Записи о целевых координатах:
^^^^

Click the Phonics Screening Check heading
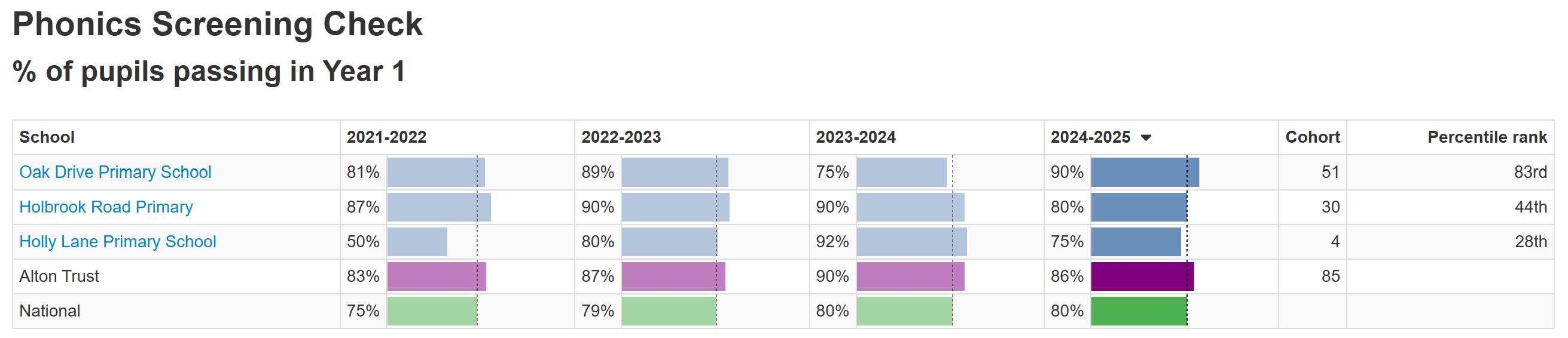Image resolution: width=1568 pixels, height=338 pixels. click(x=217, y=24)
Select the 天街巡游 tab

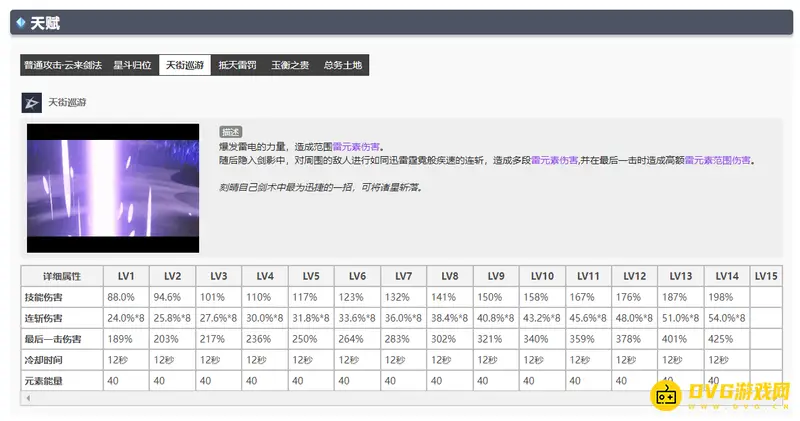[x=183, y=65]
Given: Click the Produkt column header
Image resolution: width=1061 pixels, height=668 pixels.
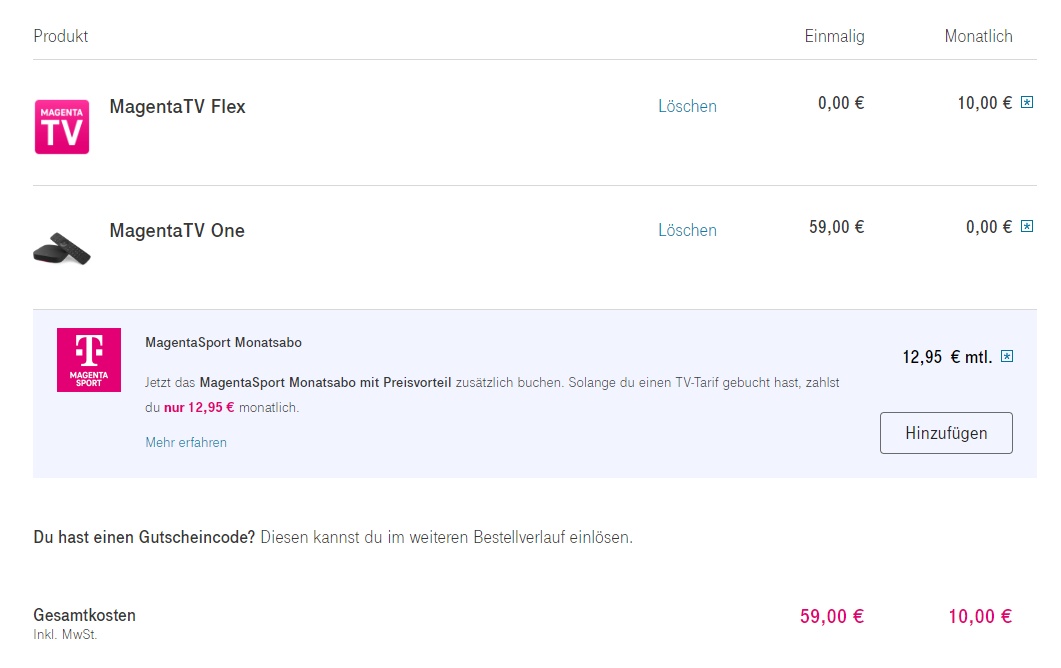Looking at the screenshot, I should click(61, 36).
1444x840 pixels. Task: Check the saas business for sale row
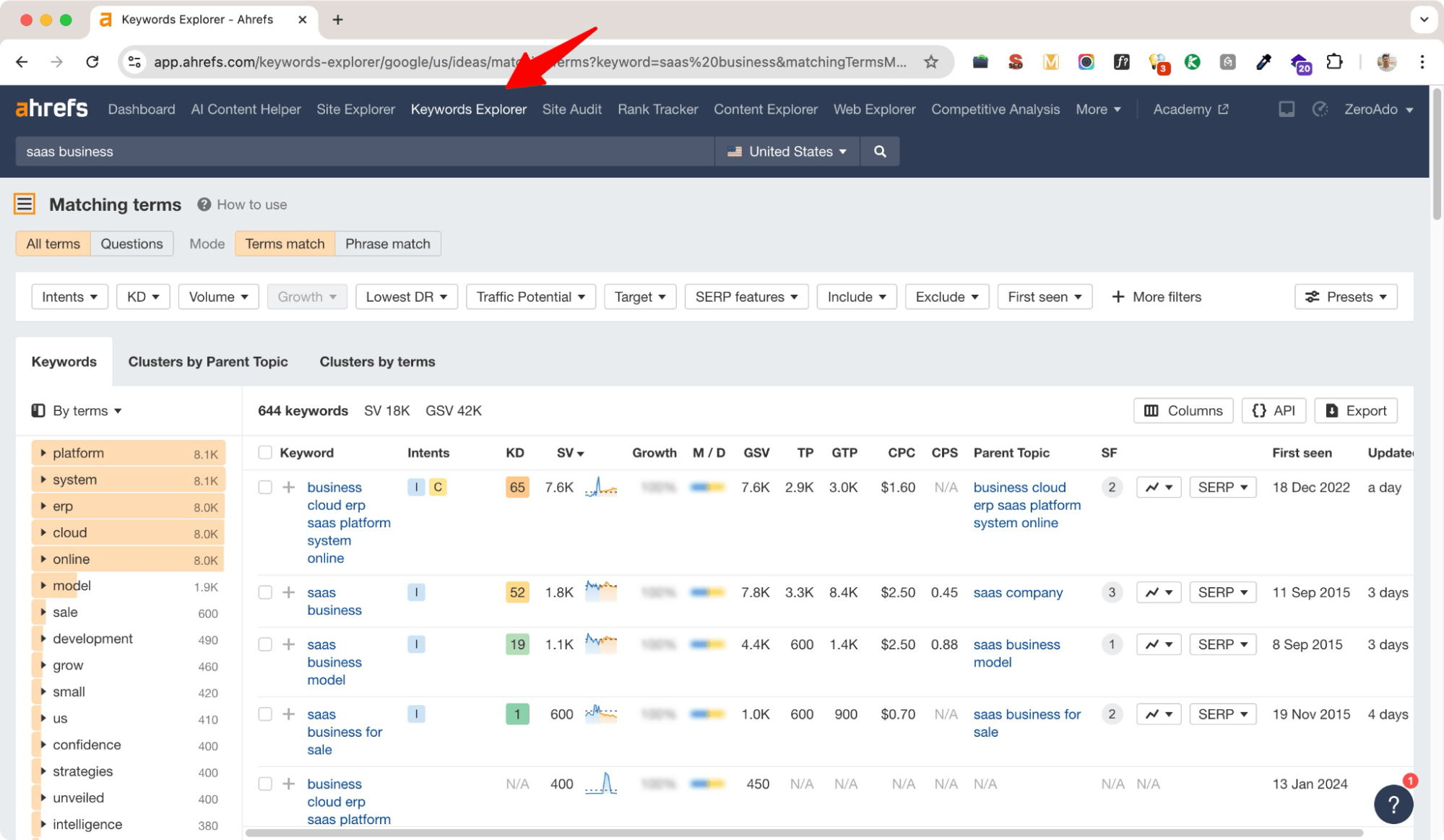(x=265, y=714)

^^^^

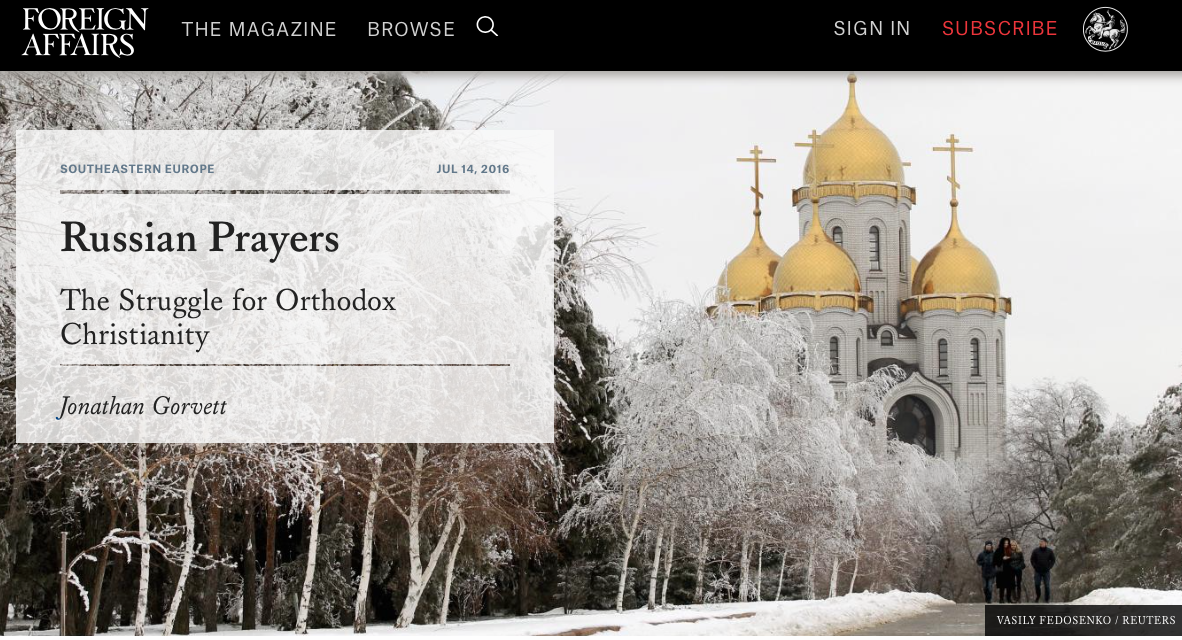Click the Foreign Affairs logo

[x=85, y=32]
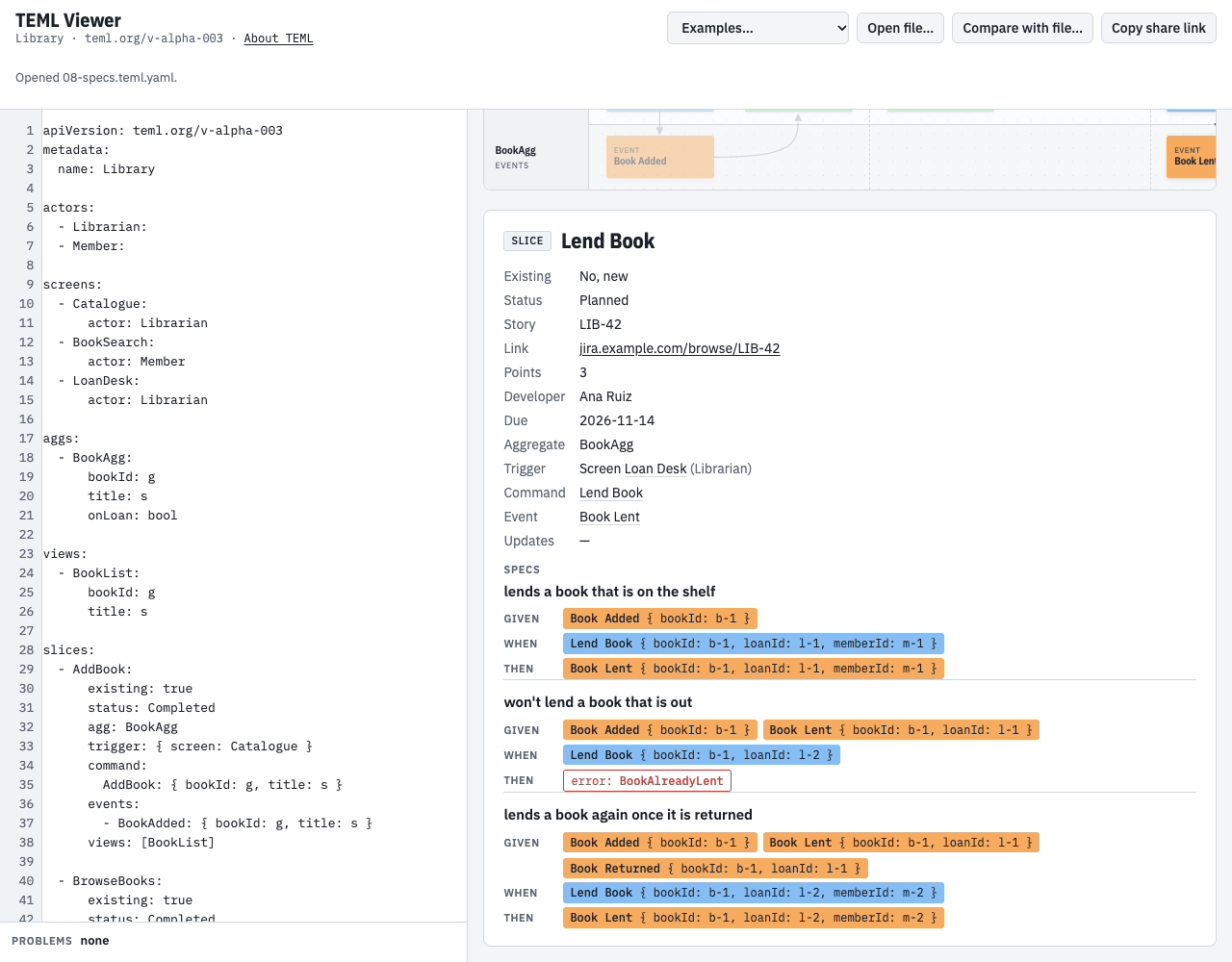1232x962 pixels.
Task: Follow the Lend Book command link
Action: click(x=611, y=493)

^^^^

**Поставленная задача**:
Обновите строки записей между строкой, содержащей «Click the Phonics Screening Check heading», и строкой, содержащей «[x=183, y=65]», включительно, заменив «Select» на «Choose» и оставив всё прочее без изменений. Изображения в ответ не включайте.

**Ответ на задание**:
Click the Phonics Screening Check heading
Image resolution: width=1568 pixels, height=338 pixels. click(x=217, y=24)
Choose the 天街巡游 tab

[x=183, y=65]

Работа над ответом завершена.